まずは参加者の方々へ、そして工房を開放していただき、準備に奔走いただいた主催者、工房夏安居・岩崎さんに感謝とお礼を申し述べておきたい。

Shaper切削能力への驚き
既に記述したこともあるので一部繰り返しになるが、この機械への関心というものは国内の木工房ではあまりにも疎んじられているという現実を考えた時、時間的制約、慣れない工房での講習という制約、そして適任とも思えない不慣れな講師の問題はあったものの、参加者自らの実践を含むミニワークショップから受けた少なからぬ切削精度の驚きを見れば、まずはその初期的な目的は果たせたのではないかと感じている。

その切削精度の高さ、そして決して言われるほどに危険なものではないこと、さらに異口同音に語られた、その切削運行の軽さ、などはテキストでは感じ取ることのできない、実践的講習ならではの得難い体験であったようだ。

強力助っ人
これはボクの準備を越えて、木材加工における機械依存の主たる機種として位置づけ、実践しているオルガン制作者のY氏の参加に依るところが大きい。
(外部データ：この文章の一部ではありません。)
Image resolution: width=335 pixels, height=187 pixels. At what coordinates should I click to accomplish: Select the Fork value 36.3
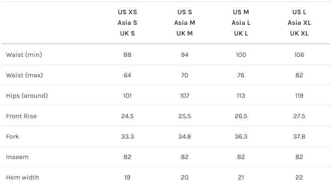(241, 136)
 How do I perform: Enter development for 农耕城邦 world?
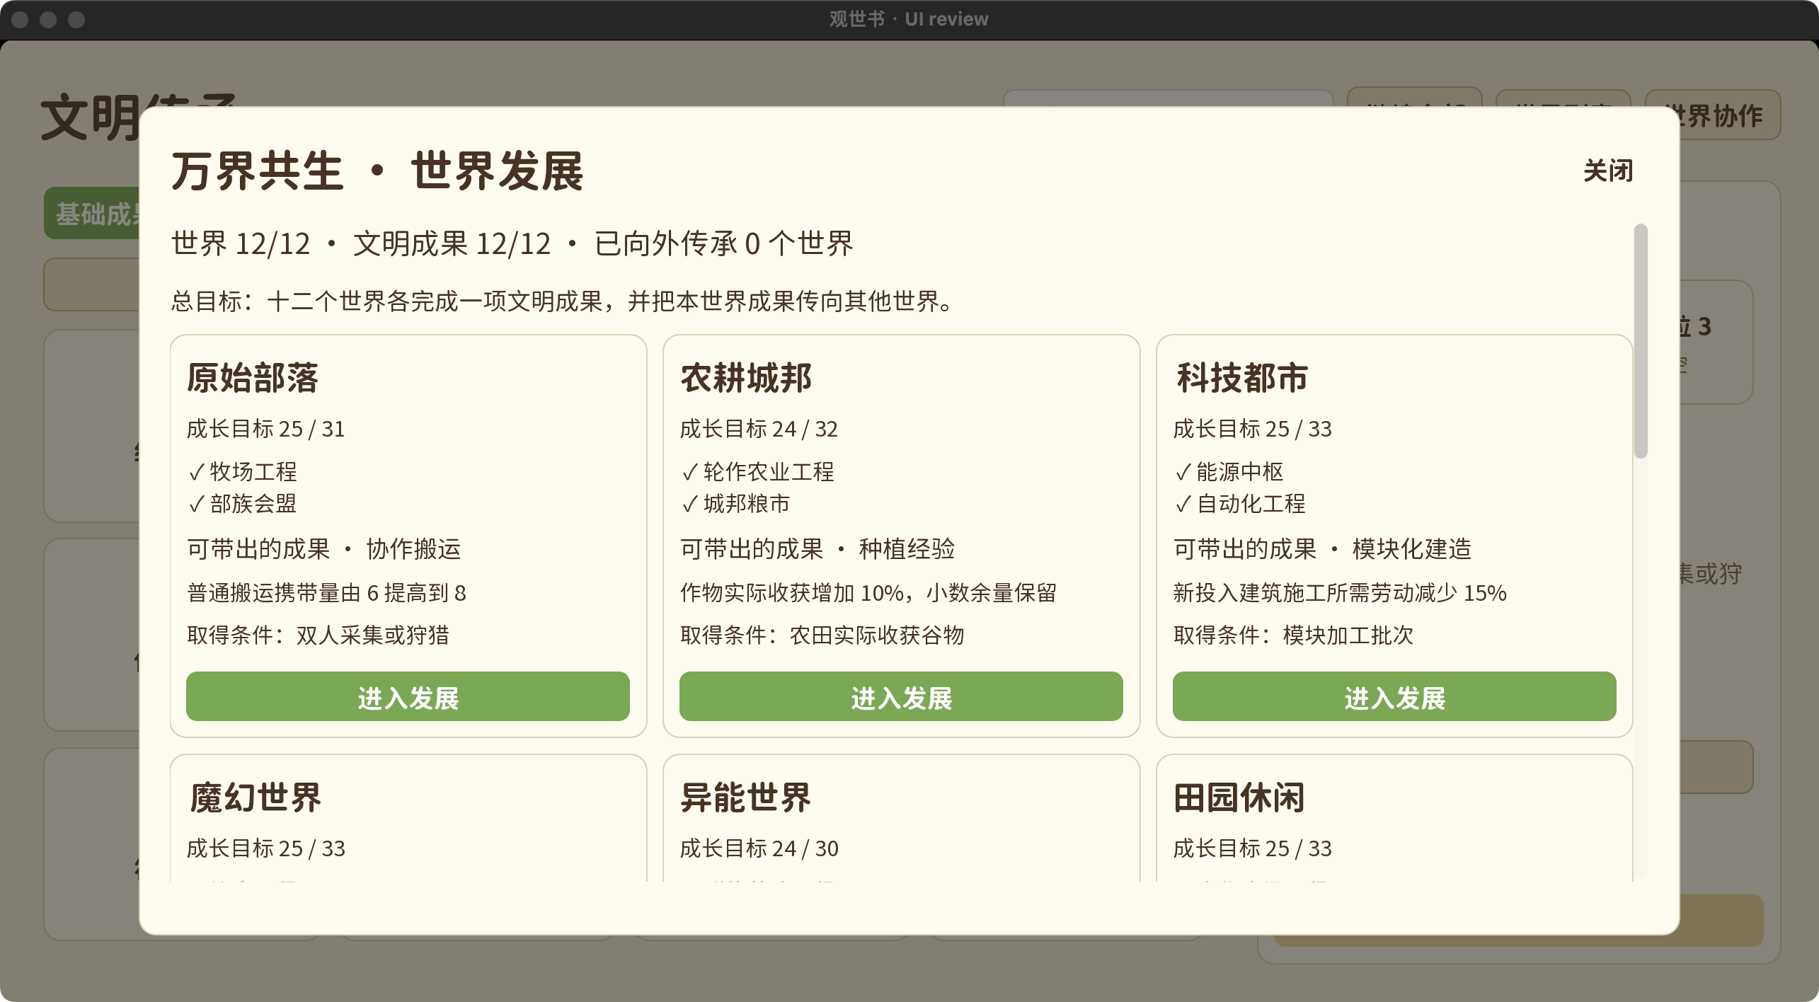tap(901, 697)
ドイツより取り寄せ使いこなしている安全なフェンス、集塵アダプタなどの持ち込み、貴重な文献、資料の開示、そして有益なアドバイスにより、この機械の性能と特徴は、より確かなものとして参加者に届いたのではないかと思っている。
あらためてこの講習のためにはるか本州の端っこからやってきていただいたY氏には深い感謝を記しておきたい。

この講習会は言うまでもなくプロの中級者以上の人たちを対象としたものであるので、その成果とは、やはり参加者がこの機械導入に踏み切り、そして制作精度を高め、生産性を高め、自身の制作フィールドを豊かにしたときに試されるということになるだろう。


仕口機械加工
また付随的に試みた、いくつかの仕口の機械加工の開示は、先に記述したように、やはり参加者のほとんどの人にとってユニークなものであったようで、これも意味のあったことと思われる。

直接的には框組のスキルではあるが、椅子などを含めあらゆる木工加工において有用な仕口であるので、大いにそれぞれの現場で活用され、デザインの自由度を高め、また制作品質を高める一助になれば幸いである。
なお、これらは様々な制約から十分な開示はできなかったので、不明なことがあればあらためてメール、お電話などで承りたいと思うので遠慮無くいただきたい。

講習会の今後の展望
ところで、こうしたプロ向けの講習会は地域の木工関連団体、あるいは木工機械、木工刃物販売サイドで行われることも少なくないと思われるが、昨今これらはご多分に漏れず不況業種であり、こうした講習企画については今後の展望は決して明るくないというのが現状ではないだろうか。

一方木工家自身の企画と実践ということでは、経費負担を含め様々な制約がある一方、より実践に即した講習内容になるという優位な面もあると思われる。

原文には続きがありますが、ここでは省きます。